Consigne:
Prolongez le texte sur la condition et les droits des femmes en Europe en reprenant juste après sa dernière phrase.

Texte fourni:
»»

Chaque 8 mars, la Journée internationale de la femme est « l’occasion de dresser un bilan des progrès réalisés, d’appeler à des changements et de célébrer les actes de courage et de détermination accomplis par les femmes ordinaires qui ont joué un rôle extraordinaire dans l’histoire de leur pays et de leur communauté »   comme l’indique le site des Nations Unies. Un jour avant cette célébration, une rencontre sur le thème « La femme audacieuse – une figure européenne » s’est inscrite dans l’esprit de la célébration de cette Journée internationale   . Dans l’espace convivial du somptueux salon Roger Blin du Théâtre de l’Odéon, Martine Méheut, philosophe et présidente de Citoyennes pour l’Europe, a animé cette rencontre face à Nathalie Loiseau, Directrice de l’Ecole Nationale d’Administration. Au cœur de cette rencontre, le questionnement sur la condition féminine en Europe invite à repenser l’histoire de la condition et des droits des femmes.

Pourquoi y a-t-il en Europe, au long des siècles, des femmes qui osent penser, écrire et dire jusqu’à l’engagement politique ce qui les scandalise et ce qu’elles espèrent ? Leur statut privilégié en Europe n’a-t-il été imposé que par leurs luttes et leurs victoires ? Ne faut-il pas plutôt reconnaître dans la civilisation européenne un espace propice au courage de la femme audacieuse ?

Condition et droits des femmes en Europe

Parler de la femme européenne consiste à généraliser une condition que toutes les Européennes ne partagent pas mais cela permet, cependant, de dégager une tendance. Pour Martine Méheut, présidente de Citoyennes pour l’Europe, la condition féminine sur notre continent est aussi enviable qu’enviée. Fruits de luttes et d’initiatives héroïques, ces avancées ont permis l’avènement d’une condition actuellement propice à l’audace des femmes. Par sa Charte des droits fondamentaux, l’Union européenne place au cœur de ses principes directeurs la dignité, l’égalité, la liberté de penser et de religion, la solidarité : une série de droits fondamentaux qui, précisément, rendent possible cette audace. Qu’en est-il particulièrement du statut des femmes européennes ? Cette même Charte des droits fondamentaux stipule que « l’égalité entre les hommes et les femmes doit être assurée dans tous les domaines, y compris en matière d’emploi, de travail et de rémunération. Le principe de l’égalité n’empêche pas le maintien ou l’adoption de mesures prévoyant des avantages spécifiques en faveur du sexe sous-représenté. »

««

Lignes extraites:
»»

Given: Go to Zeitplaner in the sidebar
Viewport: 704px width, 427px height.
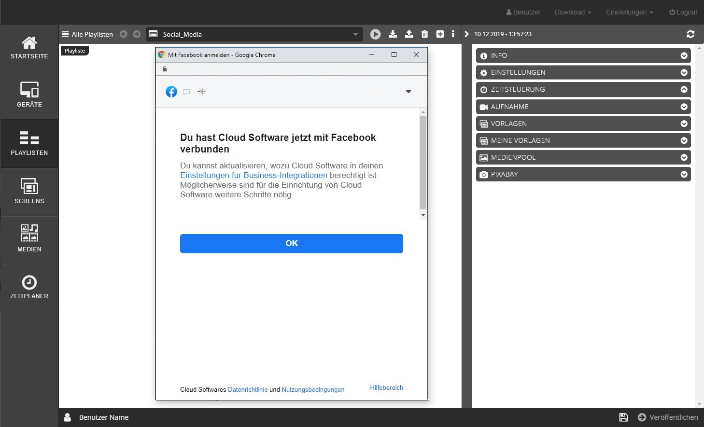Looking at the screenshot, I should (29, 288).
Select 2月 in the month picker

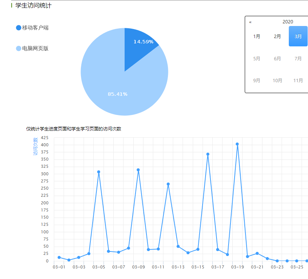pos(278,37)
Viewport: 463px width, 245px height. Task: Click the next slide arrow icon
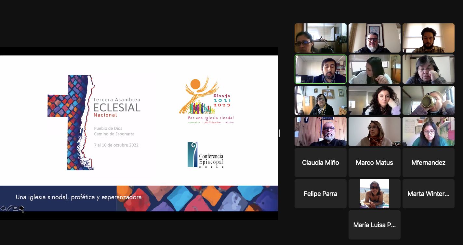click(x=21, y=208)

««
»»

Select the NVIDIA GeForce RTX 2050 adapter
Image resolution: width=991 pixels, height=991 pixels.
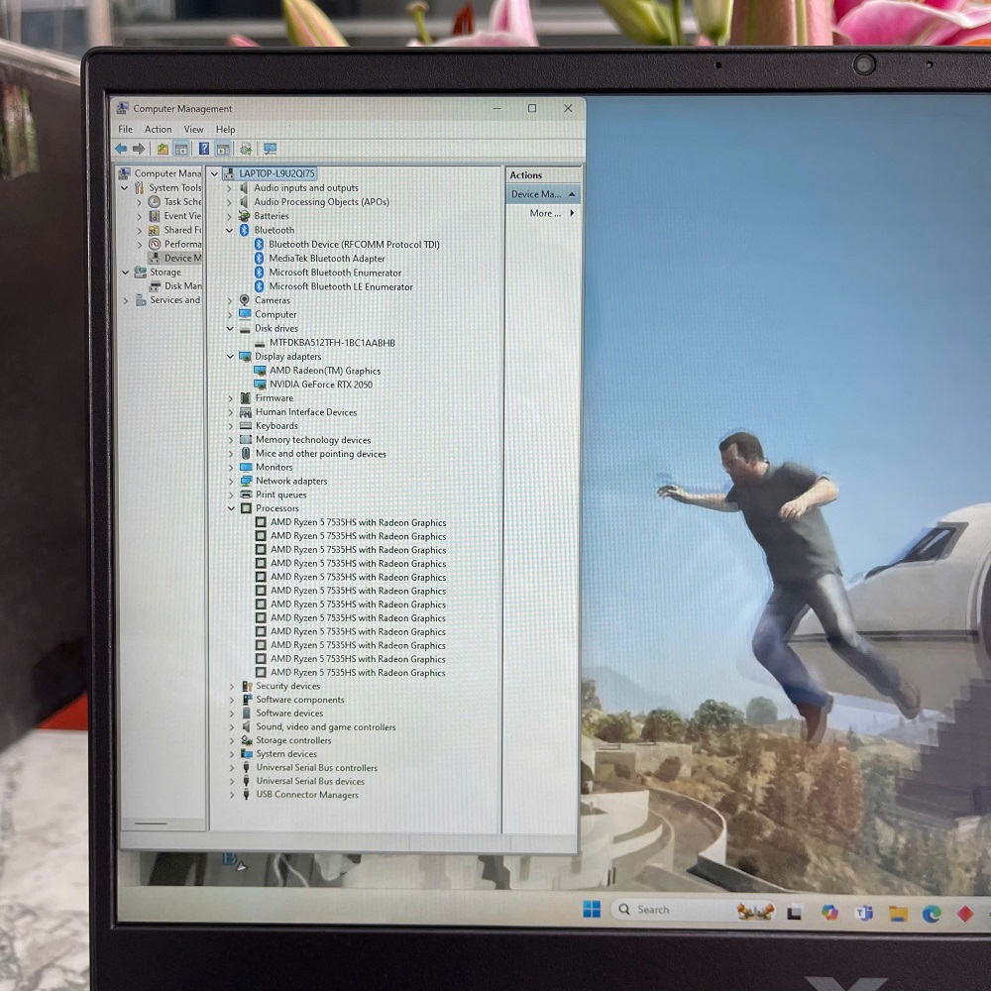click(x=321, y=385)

««
»»

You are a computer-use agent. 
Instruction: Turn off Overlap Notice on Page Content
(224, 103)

««

Réponse proposée:
La condition actuellement favorable à la condition féminine, par le biais d’appuis juridiques et d’un climat propice, procède d’une longue histoire de combats menés avec vigueur et conviction par celles qui sont devenues les grandes figures du féminisme en Europe. Olympe de Gouges figure parmi les féministes pionnières au parcours remarquable : auteur de la Déclaration des droits de la femme et de la citoyenne, elle a combattu ardemment pour les droits politiques et civils des femmes. Son combat s’arrêtera funestement, par « le seul droit » qui lui a été concédé en tant que femme : « celui de monter à l’échafaud, comme un homme », souligne Nathalie Loiseau. À côté d’Olympe de Gouges, d’autres grandes figures emblématiques sont venues apporter leur contribution au progrès en matière de droits des femmes et d’égalité entre hommes et femmes : Rosa Luxembourg et Louise Michel, parmi les plus illustres.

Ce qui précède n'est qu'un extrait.